══ Data to examine

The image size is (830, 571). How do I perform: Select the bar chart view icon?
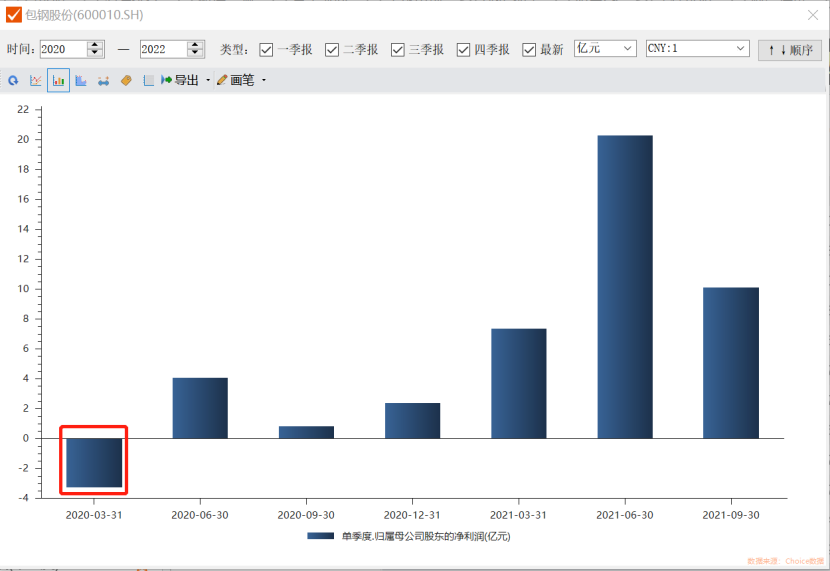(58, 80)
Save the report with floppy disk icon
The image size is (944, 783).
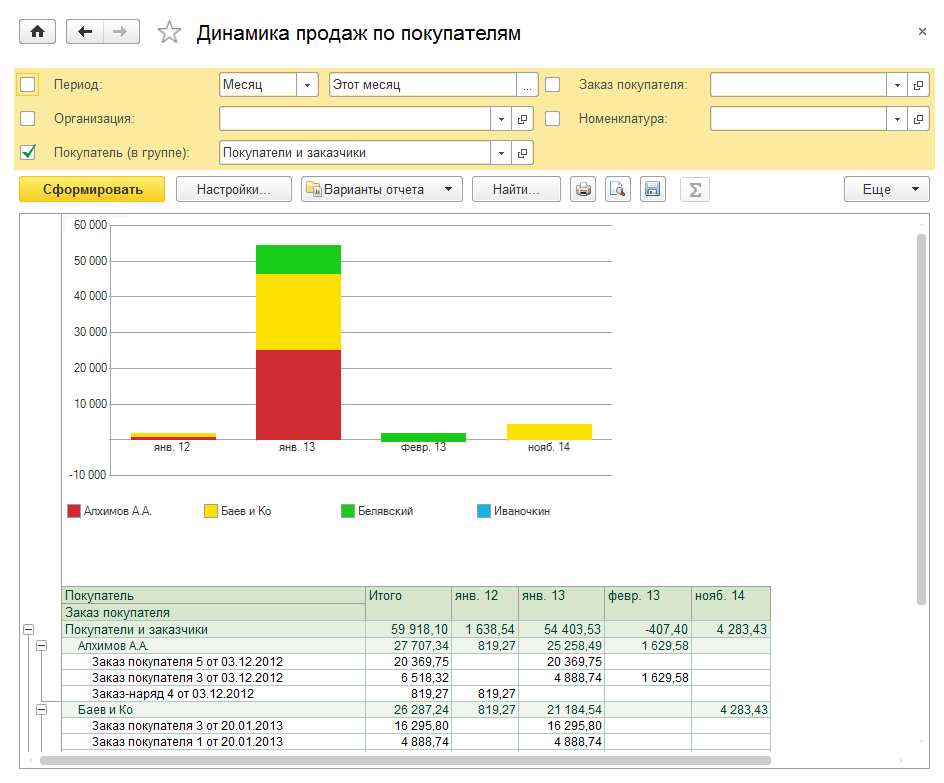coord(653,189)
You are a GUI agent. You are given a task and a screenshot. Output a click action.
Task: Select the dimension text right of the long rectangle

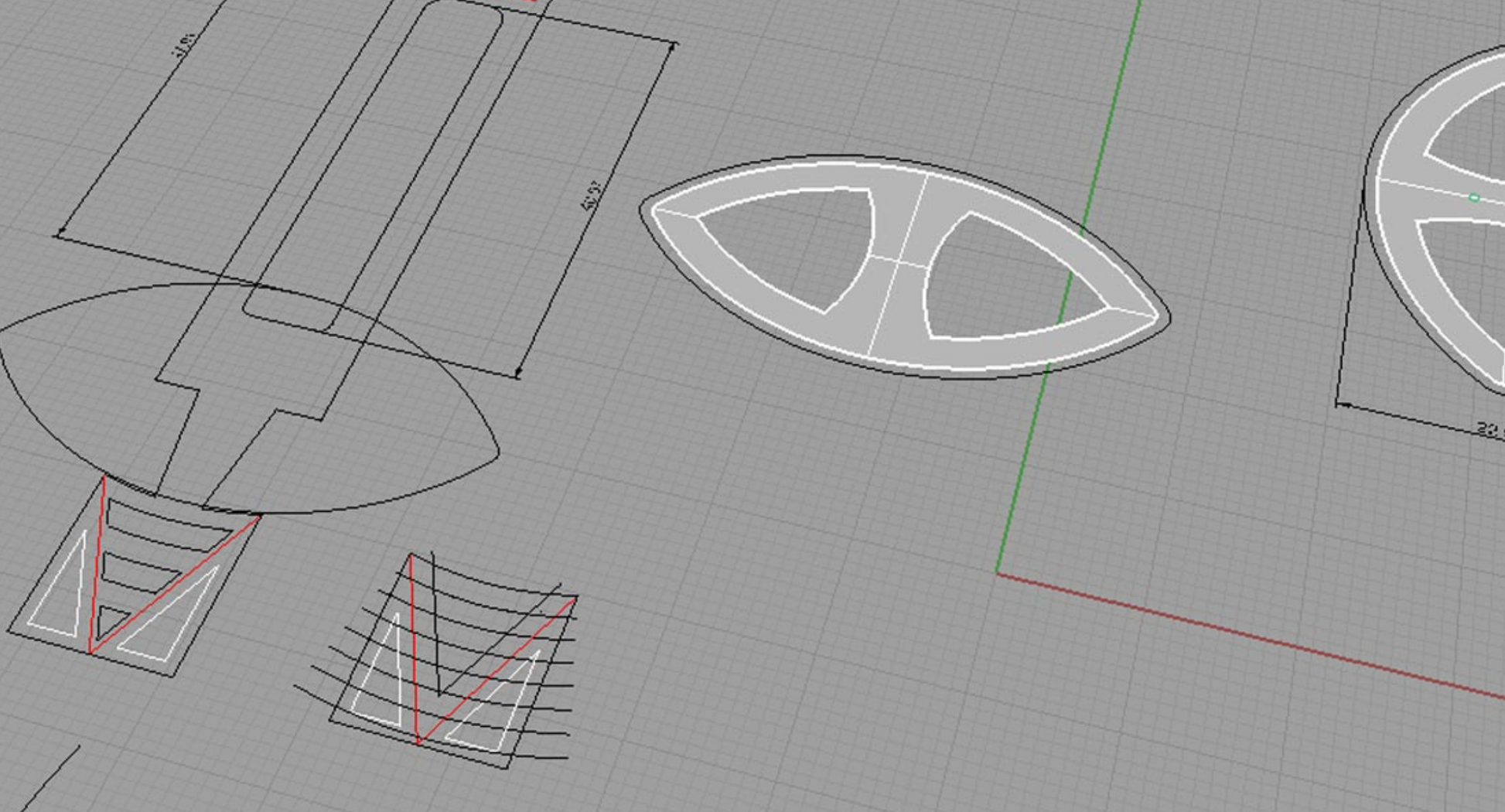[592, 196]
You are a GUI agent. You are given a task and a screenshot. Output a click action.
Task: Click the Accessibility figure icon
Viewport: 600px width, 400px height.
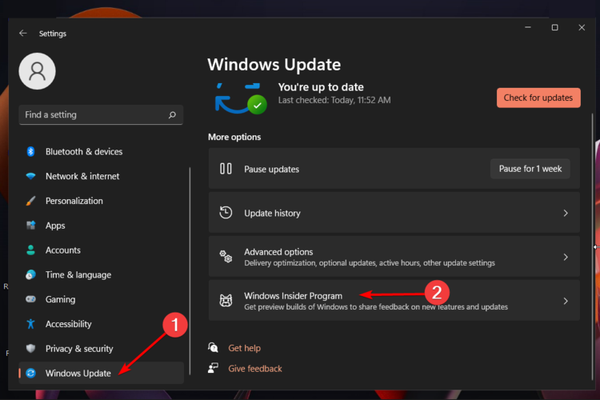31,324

════
══ Data to examine

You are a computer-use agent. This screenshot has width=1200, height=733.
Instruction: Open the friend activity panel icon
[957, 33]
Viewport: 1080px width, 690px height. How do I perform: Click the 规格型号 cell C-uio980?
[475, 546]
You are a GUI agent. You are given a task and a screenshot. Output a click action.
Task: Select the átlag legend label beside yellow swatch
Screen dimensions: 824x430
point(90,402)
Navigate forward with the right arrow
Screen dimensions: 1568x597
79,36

════

Reproduce verbatim only the segment of the listing bounded by the line containing "Viewport: 1080px width, 690px" and the line containing "Task: Select the átlag", with both boundary lines included.

--- Task solution ---
Viewport: 1080px width, 690px height. How do I perform: Click the 规格型号 cell C-uio980?
[475, 546]
You are a GUI agent. You are given a task and a screenshot. Output a click action.
Task: Select the átlag legend label beside yellow swatch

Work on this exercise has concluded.